[Stored items]

---

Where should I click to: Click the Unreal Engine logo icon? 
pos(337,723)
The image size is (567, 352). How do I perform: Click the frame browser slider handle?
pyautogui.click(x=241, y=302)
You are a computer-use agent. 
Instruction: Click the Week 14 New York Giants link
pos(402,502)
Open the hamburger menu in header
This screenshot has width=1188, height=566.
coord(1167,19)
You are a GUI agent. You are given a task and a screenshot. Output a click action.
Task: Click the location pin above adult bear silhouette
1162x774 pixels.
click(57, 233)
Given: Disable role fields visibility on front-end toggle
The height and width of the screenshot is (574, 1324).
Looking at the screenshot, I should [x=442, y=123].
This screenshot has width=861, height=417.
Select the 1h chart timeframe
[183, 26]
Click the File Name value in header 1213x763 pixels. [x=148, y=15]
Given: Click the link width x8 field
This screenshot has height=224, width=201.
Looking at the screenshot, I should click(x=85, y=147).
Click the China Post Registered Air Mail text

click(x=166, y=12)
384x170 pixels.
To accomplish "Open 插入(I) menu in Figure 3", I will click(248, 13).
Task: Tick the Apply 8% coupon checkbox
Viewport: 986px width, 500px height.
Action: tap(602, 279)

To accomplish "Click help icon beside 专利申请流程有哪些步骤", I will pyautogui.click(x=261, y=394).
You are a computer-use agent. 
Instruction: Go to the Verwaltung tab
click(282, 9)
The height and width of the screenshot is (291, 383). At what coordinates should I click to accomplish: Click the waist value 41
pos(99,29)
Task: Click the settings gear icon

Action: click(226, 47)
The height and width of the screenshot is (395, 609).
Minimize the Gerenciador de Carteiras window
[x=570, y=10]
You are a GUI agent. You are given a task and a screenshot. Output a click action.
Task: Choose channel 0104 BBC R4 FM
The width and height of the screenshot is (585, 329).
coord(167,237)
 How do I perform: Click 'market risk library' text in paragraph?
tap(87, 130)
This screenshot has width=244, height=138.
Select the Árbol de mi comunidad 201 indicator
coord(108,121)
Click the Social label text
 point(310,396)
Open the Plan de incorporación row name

---

*Exercise instructions:* Print nothing but the lines from the line with "Select the Árbol" to the last line of the records above. Both of those lines count.

*Result for this task:*
Select the Árbol de mi comunidad 201 indicator
coord(108,121)
Click the Social label text
 point(310,396)
Open the Plan de incorporación row name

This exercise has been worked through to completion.